Manisa’nın Turgutlu İlçesi’nde dört aylık hamile 32 yaşındaki Ebru Tireli evinin yakınında bulunan bir parkta spor yaparken kimliği bilinmeyen bir erkeğin saldırısına uğradı. Kırmızı bir arabadan inen bir erkek, yürüyüş yapan Tireli’nin yanına giderek: “Bir daha burada yürüyüp spor yapmayacaksın,” tehdidiyle ayakkabısını çıkarıp vurmaya başladı. Yüzüne aldığı darbelerle yere düşen Tireli, karnındaki bebeğini korumak için saldırgandan özür dilemek zorunda kaldı (08 Aralık 2016 Gazeteler).
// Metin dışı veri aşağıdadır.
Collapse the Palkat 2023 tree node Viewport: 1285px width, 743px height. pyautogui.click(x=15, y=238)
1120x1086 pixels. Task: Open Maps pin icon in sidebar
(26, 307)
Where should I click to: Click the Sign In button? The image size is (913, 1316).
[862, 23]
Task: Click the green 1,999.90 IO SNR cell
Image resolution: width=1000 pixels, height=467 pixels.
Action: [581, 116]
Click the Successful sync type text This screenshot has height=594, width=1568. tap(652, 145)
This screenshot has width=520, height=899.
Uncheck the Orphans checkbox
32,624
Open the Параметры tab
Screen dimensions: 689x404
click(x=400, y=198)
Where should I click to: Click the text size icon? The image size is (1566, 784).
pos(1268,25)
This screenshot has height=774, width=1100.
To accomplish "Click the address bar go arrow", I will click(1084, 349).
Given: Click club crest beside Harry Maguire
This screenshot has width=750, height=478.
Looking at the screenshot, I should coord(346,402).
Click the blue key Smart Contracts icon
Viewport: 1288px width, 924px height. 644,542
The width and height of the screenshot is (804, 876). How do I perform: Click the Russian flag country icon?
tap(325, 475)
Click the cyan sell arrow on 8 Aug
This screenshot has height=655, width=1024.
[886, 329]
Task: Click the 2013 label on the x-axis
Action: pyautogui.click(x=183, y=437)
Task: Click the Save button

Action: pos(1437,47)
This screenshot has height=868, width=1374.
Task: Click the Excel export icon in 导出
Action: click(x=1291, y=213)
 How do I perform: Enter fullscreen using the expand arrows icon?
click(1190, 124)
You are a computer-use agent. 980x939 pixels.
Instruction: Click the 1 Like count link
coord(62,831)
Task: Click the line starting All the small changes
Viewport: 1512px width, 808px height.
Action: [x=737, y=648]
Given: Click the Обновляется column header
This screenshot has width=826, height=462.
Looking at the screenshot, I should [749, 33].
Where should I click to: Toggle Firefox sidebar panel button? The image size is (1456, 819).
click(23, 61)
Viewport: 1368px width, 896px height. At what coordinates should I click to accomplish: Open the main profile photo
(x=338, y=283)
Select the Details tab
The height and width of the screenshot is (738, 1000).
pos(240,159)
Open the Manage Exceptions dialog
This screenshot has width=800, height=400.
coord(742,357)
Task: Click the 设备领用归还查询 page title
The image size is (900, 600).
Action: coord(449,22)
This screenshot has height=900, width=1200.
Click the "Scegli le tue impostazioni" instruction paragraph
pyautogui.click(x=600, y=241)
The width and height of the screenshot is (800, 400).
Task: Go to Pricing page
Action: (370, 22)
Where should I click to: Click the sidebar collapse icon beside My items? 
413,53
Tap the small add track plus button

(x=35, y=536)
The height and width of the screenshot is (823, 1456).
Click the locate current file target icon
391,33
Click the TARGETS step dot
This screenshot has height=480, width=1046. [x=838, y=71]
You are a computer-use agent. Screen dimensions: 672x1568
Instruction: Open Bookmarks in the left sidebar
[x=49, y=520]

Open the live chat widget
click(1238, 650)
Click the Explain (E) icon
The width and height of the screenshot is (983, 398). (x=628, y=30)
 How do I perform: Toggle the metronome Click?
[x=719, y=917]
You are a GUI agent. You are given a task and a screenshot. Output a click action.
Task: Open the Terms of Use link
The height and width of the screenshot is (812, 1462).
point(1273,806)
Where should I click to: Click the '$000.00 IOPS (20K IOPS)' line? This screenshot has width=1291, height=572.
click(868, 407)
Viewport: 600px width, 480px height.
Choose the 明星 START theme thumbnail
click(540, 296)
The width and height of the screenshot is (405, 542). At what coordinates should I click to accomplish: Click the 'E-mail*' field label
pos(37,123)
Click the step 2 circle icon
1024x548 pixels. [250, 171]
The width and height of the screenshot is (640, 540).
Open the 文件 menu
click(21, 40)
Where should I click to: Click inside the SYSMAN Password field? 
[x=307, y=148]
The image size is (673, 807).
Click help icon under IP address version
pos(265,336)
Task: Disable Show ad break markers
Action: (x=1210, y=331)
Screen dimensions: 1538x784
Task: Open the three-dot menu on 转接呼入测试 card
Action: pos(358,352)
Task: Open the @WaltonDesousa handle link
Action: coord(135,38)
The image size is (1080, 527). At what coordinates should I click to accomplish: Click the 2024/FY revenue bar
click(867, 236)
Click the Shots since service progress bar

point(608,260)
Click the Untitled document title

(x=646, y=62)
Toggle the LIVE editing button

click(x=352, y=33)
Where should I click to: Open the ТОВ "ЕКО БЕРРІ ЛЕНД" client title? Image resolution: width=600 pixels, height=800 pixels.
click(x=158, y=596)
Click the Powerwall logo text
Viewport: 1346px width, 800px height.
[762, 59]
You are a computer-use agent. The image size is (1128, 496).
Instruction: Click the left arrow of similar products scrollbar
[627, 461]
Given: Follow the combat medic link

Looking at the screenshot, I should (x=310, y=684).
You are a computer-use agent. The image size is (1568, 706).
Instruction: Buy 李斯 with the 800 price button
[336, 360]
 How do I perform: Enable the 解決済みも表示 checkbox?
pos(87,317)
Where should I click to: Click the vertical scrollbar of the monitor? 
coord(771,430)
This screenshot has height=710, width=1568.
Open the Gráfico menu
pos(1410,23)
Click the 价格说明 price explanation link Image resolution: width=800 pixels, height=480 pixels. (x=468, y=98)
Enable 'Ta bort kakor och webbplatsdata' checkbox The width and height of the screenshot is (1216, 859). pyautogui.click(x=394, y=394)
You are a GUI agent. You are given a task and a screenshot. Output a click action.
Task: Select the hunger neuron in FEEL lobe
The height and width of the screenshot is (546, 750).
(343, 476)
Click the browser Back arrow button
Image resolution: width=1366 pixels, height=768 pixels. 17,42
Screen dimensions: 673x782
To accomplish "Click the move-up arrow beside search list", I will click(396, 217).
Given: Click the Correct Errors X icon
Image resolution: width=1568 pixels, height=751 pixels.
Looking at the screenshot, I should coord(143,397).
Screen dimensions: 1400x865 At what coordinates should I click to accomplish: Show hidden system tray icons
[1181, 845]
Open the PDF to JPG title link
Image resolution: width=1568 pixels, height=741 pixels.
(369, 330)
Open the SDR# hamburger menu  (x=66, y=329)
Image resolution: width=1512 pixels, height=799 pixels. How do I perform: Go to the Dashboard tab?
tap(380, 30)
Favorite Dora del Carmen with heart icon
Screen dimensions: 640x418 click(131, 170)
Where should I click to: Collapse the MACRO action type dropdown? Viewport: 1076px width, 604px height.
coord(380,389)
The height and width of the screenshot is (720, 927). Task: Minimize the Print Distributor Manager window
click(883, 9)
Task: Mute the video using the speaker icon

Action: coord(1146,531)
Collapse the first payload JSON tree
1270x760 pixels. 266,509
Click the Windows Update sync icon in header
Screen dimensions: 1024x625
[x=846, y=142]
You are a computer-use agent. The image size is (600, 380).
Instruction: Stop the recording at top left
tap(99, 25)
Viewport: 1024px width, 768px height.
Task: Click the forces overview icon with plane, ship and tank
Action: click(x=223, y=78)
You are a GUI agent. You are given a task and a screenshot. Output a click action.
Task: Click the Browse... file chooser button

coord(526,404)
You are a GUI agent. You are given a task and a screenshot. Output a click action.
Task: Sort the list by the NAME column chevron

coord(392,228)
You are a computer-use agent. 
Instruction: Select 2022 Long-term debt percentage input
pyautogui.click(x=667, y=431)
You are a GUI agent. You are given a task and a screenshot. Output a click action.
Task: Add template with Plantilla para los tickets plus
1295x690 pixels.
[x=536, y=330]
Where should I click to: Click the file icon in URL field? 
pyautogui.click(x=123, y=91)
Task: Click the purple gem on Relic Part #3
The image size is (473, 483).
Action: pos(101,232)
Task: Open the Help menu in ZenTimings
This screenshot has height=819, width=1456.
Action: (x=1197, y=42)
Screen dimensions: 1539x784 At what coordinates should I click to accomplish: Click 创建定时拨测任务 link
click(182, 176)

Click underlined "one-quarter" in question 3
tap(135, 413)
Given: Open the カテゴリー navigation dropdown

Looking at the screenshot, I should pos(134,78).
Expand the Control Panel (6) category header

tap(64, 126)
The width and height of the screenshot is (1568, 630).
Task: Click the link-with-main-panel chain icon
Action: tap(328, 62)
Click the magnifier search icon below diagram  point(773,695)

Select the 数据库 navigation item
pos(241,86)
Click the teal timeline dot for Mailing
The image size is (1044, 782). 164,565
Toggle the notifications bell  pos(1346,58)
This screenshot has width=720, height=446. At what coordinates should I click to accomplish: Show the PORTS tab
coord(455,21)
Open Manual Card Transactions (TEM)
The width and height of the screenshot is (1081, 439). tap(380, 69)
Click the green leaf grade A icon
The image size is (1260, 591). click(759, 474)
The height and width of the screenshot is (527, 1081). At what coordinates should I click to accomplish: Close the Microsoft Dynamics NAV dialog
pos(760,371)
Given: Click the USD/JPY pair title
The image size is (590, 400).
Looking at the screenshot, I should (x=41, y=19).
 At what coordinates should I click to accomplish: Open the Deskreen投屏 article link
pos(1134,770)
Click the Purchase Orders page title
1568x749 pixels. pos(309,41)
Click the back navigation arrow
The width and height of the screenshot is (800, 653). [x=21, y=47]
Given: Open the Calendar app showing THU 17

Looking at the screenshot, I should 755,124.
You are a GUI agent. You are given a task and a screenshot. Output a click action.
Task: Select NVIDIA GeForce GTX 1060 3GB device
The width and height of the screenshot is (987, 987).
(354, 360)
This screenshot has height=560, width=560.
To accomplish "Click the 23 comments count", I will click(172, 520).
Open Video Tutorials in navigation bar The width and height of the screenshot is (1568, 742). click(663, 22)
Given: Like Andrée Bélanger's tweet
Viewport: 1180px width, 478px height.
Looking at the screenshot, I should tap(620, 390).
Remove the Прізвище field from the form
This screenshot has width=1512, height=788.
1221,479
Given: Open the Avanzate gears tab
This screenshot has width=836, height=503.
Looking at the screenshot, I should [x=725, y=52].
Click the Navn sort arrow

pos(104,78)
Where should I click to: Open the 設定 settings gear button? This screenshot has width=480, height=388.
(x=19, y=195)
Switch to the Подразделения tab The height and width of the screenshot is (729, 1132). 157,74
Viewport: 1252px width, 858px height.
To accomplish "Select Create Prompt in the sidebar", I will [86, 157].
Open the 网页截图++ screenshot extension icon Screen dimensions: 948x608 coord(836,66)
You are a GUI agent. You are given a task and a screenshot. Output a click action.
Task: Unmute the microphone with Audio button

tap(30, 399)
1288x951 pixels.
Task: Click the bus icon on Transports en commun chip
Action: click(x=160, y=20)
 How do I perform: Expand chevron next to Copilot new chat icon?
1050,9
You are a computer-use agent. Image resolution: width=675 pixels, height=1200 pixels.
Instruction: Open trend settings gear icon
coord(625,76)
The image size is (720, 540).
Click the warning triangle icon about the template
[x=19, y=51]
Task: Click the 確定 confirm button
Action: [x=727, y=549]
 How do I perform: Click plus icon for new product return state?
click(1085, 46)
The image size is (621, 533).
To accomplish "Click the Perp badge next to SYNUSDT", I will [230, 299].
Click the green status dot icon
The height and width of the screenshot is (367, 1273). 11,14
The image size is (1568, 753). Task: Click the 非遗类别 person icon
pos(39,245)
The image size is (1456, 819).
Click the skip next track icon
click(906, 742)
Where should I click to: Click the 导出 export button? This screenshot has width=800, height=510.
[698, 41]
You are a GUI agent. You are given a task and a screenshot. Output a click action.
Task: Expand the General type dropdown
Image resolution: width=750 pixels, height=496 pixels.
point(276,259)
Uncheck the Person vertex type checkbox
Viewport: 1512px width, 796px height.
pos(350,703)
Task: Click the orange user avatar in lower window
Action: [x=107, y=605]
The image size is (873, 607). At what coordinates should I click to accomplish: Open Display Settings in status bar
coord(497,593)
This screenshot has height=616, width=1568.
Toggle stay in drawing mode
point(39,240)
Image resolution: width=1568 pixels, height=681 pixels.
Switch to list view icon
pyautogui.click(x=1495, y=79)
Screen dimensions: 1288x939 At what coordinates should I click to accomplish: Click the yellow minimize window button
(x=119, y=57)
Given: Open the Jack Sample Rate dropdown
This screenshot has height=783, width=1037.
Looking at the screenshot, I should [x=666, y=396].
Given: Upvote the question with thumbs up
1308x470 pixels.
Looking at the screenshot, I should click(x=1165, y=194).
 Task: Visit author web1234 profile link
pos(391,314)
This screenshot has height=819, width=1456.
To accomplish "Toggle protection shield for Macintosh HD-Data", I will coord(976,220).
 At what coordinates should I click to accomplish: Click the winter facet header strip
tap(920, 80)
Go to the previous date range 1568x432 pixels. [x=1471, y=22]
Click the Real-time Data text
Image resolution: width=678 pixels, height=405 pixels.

Düşüne biliyor musunuz: Kadınımız; hem dövülüyor hem de, özür dilmek zorunda kalıyor! Balkanlar’da, Çanakkale’de, İstiklâl Savaşı’nda ve en son 15 Temmuz Şanlı Direnişi’nde; vatan için, namus için, canını, evladını, kardeşini ve kocasını feda etmekten çekinmeyen Türk kadını ne acıdır ki, bugün tekmelere maruz kalıyor! Lanet olsun kadınlarımıza bu ve benzeri hakareti, saldırıyı ve şiddeti yapanlara!

Oysa dün kadınlarımız bizler için ne zorluklara katlanmıştı! Milli Mücadele’ye erkeklerle beraber hizmet etmiş, en zor şartlara katlanmış, cephede erkekle omuz omuza düşmana karşı savaşmış kurşun atmış, zaman zaman düşmana esir düşüp işkenceye tutulmuş ama her şeye rağmen mücadelesine sonuna kadar devam etmiştir. Büyük Önder Mustafa Kemal’in 19 Mayıs 1919’da Samsun’a çıkarak başlattığı istiklâl hareketi içinde Anadolu’da başlatılan Milli Mücadele’de de binlerce kadın cephe gerisinde büyük bir çaba harcarken, çok sayıda kadın da silahlı mücadeleye katılarak dünyaya örnek olacak kahramanlıklar gösterdi.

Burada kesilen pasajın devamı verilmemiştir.